------ Entries provided

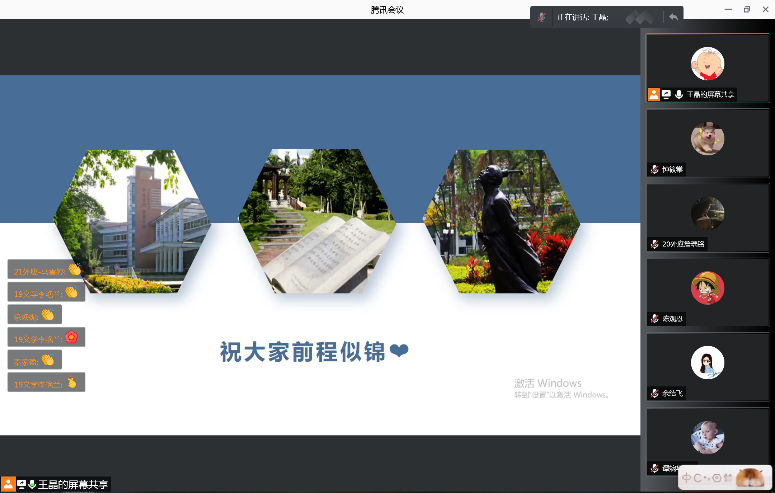This screenshot has height=493, width=775.
Task: Click the muted mic icon under Luffy avatar
Action: click(654, 319)
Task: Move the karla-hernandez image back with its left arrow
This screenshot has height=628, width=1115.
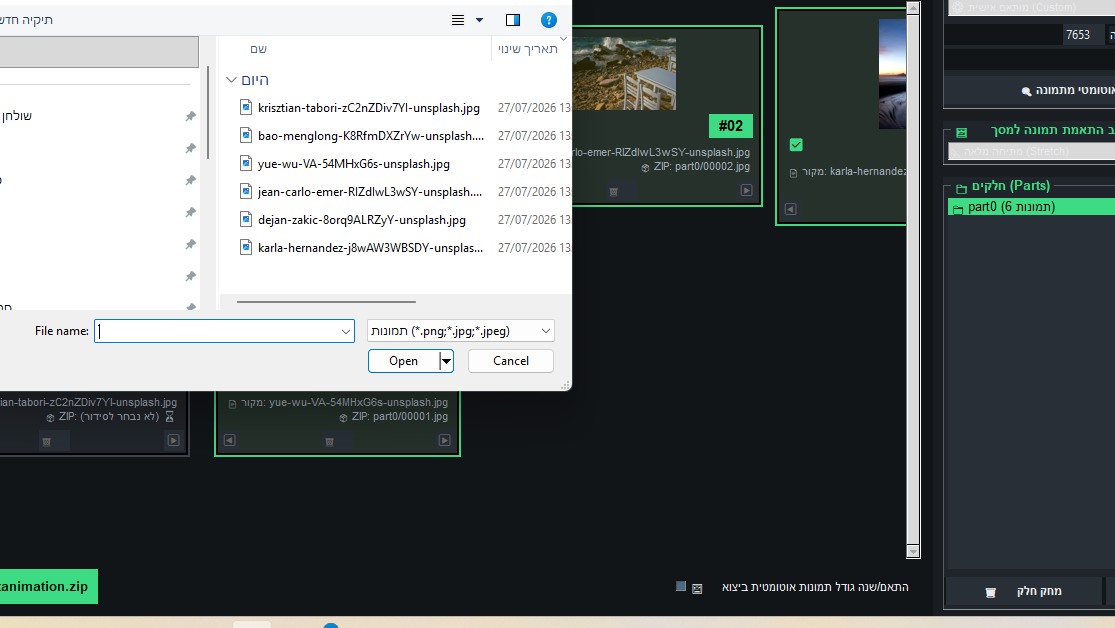Action: pos(790,208)
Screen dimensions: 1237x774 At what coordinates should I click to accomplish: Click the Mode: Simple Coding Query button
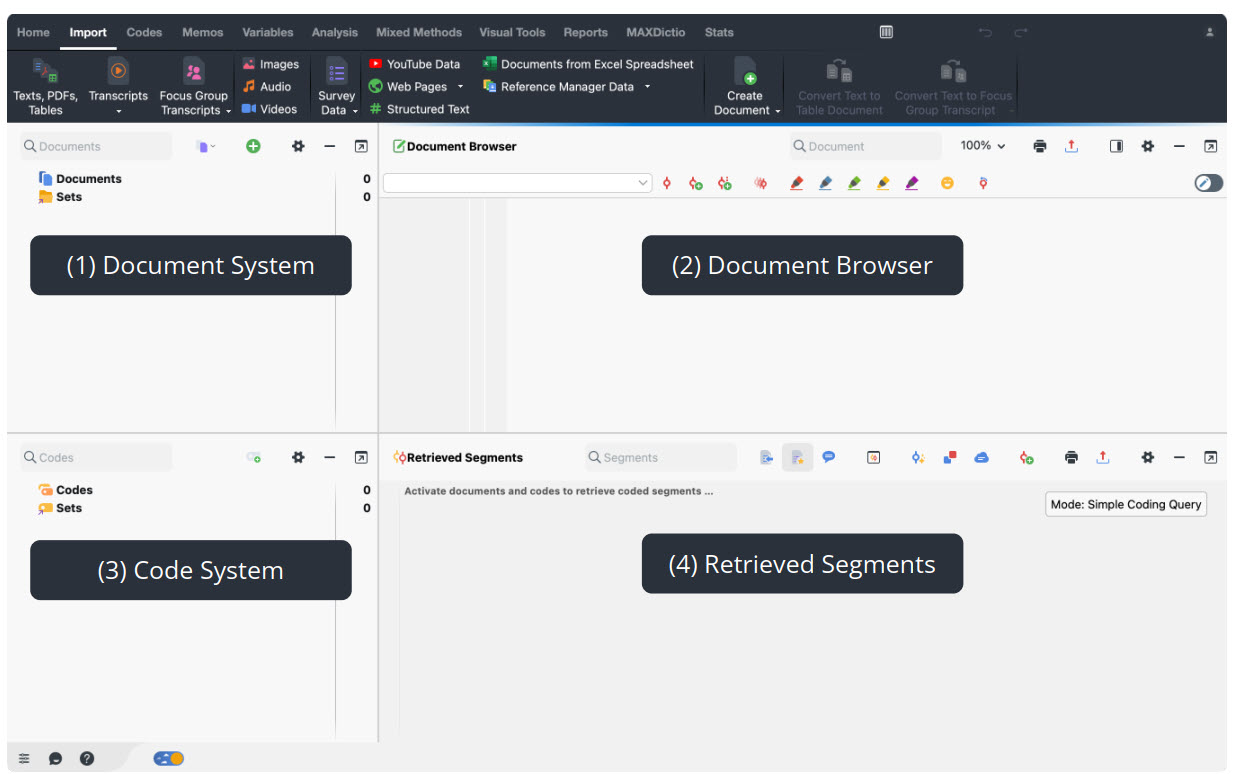click(1125, 505)
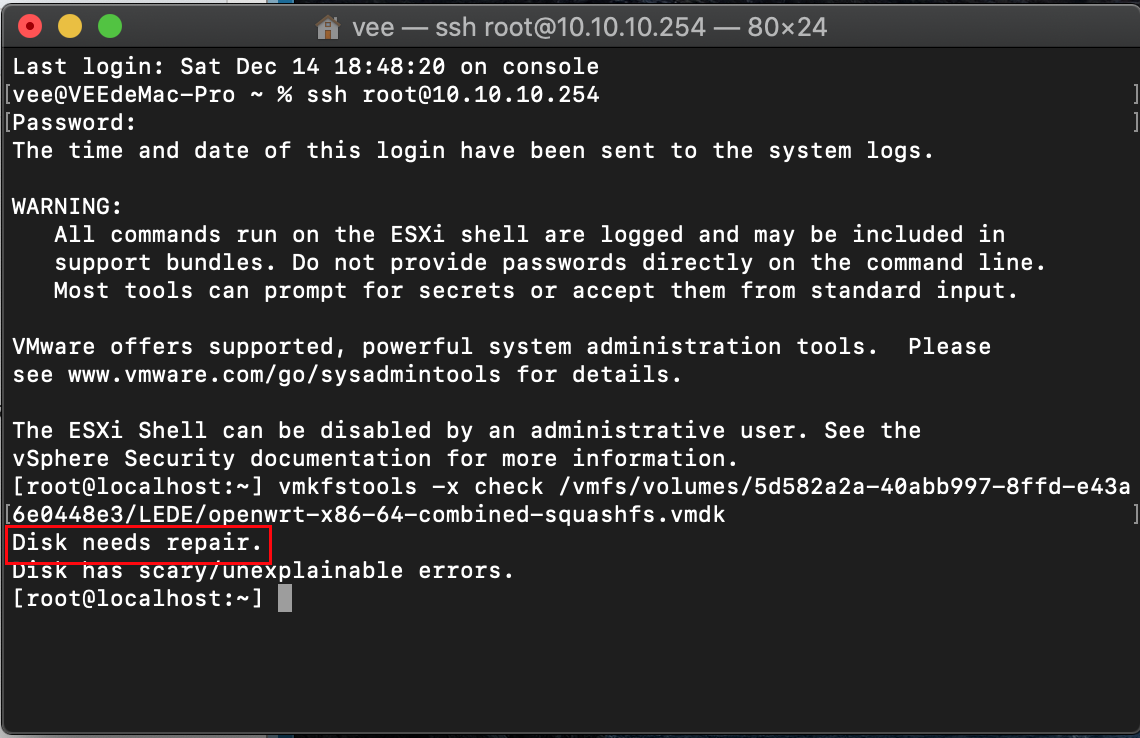Click the empty terminal area below the prompt

point(570,673)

------------

## Task requirements
Using the records above, extract exactly and only the lines from the one with "Task: Move the" through the final line, inclusive, leaving out pictures.

## Exercise solution
Task: Move the karla-hernandez image back with its left arrow
This screenshot has height=628, width=1115.
Action: pos(790,208)
Screen dimensions: 1237x774 At what coordinates should I click to accomplish: Click the Mode: Simple Coding Query button
click(1125, 505)
Click the empty terminal area below the prompt

point(570,673)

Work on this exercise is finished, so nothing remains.